## HOW TO COMPLETE THIS TASK
Of all the lines below, output only those starting at the one with "Instruction: Enable Open" and ending at the one with "is (966, 515).", both ends included, exactly as written.

## EXERCISE MATERIAL
# # #
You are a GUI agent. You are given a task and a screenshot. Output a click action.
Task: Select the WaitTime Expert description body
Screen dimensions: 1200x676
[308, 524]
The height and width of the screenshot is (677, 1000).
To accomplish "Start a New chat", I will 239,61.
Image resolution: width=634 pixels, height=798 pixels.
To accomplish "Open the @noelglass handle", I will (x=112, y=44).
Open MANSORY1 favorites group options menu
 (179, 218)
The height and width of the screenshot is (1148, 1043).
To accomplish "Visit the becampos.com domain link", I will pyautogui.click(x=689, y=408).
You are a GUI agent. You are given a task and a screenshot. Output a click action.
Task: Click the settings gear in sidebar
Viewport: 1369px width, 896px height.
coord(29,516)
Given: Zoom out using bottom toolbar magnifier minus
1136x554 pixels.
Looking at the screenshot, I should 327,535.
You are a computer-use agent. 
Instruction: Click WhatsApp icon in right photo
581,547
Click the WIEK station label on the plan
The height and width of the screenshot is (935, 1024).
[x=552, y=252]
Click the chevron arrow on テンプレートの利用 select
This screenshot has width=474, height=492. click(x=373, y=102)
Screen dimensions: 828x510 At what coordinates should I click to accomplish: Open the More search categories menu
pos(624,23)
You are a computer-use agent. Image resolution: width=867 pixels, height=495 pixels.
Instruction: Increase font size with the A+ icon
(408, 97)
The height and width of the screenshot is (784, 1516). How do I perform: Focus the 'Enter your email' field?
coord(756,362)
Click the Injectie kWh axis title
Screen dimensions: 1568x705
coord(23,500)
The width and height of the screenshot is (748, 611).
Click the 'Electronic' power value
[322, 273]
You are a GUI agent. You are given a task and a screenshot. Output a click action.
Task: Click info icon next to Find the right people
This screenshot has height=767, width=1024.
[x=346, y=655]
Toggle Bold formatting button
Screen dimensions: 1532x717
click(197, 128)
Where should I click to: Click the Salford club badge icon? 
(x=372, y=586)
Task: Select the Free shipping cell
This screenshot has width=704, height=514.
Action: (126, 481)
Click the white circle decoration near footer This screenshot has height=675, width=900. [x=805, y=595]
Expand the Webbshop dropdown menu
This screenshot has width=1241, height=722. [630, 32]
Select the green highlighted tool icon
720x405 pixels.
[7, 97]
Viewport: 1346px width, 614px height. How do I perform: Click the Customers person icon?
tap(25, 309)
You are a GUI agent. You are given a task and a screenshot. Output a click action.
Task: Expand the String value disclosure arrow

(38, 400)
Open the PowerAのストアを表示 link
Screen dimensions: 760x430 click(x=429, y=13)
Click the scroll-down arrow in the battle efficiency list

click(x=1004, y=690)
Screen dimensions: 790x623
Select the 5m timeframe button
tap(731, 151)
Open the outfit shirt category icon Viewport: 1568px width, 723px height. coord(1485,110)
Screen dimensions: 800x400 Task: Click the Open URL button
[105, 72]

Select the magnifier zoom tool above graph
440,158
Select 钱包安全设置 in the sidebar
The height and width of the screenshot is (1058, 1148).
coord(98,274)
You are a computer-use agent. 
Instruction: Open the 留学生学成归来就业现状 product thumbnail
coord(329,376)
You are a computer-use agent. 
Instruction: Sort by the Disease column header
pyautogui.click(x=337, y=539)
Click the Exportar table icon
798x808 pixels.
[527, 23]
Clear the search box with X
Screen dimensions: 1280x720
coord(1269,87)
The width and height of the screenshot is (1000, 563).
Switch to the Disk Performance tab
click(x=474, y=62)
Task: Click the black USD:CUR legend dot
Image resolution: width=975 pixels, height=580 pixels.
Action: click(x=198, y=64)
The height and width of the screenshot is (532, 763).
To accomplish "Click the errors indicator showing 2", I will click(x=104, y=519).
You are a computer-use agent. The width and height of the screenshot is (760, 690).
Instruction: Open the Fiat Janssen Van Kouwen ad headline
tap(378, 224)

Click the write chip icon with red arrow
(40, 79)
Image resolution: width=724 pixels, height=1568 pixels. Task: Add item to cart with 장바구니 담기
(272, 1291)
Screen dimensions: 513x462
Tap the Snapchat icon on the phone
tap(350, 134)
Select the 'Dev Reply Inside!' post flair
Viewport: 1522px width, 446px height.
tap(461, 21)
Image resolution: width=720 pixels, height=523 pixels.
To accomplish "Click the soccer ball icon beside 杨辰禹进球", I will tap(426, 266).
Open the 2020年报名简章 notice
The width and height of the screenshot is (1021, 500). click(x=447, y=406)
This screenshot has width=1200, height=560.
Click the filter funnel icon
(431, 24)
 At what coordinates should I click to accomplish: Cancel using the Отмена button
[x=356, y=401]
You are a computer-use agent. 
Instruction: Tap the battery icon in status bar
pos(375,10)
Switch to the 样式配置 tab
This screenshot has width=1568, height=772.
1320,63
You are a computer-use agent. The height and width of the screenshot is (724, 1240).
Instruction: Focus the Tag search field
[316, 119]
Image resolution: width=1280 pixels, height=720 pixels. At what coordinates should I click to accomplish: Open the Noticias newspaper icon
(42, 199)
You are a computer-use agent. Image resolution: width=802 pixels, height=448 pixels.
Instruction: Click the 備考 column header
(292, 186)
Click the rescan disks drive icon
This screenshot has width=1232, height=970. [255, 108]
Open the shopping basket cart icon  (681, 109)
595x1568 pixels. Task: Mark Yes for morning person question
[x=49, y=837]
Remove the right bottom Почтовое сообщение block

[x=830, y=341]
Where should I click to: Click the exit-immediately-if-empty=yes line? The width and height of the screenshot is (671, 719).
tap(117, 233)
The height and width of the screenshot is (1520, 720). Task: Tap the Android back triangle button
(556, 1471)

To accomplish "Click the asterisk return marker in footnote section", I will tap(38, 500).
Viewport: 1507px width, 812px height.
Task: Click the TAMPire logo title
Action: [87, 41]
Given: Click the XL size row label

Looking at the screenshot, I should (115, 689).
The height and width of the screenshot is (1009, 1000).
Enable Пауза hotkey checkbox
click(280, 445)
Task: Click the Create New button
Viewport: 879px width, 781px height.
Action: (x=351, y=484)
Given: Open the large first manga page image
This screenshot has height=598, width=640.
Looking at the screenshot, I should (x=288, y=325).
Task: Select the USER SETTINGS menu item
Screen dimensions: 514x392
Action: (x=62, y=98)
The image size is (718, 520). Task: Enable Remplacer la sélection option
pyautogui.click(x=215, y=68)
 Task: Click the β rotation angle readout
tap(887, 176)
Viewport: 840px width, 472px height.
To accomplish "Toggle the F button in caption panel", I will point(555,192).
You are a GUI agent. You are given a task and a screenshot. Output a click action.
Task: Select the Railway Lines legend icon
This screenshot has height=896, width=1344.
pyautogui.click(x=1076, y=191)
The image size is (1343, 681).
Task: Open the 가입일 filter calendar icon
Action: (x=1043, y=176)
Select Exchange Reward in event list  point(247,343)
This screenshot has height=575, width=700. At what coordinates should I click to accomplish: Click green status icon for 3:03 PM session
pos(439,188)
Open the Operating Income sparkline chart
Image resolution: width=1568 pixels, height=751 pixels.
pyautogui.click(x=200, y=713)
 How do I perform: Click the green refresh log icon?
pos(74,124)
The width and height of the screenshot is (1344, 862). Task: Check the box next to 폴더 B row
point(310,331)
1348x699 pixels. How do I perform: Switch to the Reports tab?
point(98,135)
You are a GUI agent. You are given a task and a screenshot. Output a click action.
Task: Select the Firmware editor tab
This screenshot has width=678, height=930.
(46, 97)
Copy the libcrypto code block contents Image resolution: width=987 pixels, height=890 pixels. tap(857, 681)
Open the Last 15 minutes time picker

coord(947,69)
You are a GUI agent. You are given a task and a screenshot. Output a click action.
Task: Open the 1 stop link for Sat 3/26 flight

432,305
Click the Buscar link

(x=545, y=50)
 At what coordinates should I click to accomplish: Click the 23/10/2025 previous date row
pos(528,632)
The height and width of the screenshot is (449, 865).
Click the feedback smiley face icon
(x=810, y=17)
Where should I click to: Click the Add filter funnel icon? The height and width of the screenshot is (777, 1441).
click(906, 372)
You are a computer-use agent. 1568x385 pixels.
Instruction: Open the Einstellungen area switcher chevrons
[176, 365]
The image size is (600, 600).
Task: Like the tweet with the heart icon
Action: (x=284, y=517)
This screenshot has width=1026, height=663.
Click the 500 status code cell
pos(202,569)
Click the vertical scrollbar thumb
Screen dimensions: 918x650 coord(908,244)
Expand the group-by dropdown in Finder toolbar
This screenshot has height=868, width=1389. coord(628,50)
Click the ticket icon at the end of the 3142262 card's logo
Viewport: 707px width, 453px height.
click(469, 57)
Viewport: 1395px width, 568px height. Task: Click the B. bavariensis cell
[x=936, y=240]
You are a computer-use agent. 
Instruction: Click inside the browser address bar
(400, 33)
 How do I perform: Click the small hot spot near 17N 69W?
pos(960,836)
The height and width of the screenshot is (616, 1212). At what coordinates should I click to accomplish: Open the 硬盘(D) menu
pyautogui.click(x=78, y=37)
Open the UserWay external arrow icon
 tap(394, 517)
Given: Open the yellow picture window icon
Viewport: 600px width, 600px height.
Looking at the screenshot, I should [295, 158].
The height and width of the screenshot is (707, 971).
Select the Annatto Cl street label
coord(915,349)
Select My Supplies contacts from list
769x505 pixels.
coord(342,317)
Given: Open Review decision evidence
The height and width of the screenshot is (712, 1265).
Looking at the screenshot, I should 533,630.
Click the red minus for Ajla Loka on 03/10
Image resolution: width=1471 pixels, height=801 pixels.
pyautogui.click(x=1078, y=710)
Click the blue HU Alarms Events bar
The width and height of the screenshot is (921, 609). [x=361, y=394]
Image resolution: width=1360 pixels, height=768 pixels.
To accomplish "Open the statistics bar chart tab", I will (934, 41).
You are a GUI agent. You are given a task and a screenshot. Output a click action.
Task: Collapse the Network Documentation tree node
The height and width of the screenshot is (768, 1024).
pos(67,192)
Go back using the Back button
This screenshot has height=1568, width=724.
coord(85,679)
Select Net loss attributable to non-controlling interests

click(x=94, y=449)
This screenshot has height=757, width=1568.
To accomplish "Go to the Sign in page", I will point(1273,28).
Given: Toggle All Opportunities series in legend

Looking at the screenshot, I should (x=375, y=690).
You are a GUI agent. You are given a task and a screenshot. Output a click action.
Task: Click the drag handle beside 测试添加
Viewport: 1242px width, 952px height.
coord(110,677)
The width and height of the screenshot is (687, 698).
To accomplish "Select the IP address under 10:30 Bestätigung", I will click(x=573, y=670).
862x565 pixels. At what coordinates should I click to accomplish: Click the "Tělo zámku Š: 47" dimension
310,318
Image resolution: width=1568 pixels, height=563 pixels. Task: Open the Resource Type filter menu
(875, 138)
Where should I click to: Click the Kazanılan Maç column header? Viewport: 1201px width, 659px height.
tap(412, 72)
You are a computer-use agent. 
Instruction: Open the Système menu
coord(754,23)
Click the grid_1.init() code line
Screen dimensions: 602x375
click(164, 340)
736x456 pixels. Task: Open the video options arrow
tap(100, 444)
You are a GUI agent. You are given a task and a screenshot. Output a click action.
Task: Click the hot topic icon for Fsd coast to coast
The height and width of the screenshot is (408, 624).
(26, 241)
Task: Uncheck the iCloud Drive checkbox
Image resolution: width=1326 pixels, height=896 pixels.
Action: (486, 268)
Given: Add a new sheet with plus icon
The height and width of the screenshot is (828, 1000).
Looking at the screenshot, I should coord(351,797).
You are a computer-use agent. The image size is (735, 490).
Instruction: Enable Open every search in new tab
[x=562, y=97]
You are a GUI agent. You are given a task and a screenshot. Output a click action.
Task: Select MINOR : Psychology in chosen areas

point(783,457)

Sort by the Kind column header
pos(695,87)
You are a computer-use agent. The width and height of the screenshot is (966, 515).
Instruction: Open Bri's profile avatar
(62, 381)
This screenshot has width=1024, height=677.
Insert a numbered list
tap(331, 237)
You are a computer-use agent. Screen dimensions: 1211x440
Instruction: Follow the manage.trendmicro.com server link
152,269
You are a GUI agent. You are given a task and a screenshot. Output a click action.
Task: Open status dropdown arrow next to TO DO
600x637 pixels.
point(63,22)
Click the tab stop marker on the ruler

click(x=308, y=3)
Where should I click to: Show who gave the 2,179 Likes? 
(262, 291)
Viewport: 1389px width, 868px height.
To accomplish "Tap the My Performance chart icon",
# # #
## SOLUTION TO THIS EXERCISE
Instruction: Enable Open every search in new tab
[x=562, y=97]
You are a GUI agent. You are given a task and a screenshot. Output a click action.
Task: Select MINOR : Psychology in chosen areas

point(783,457)

Sort by the Kind column header
pos(695,87)
You are a computer-use agent. The width and height of the screenshot is (966, 515).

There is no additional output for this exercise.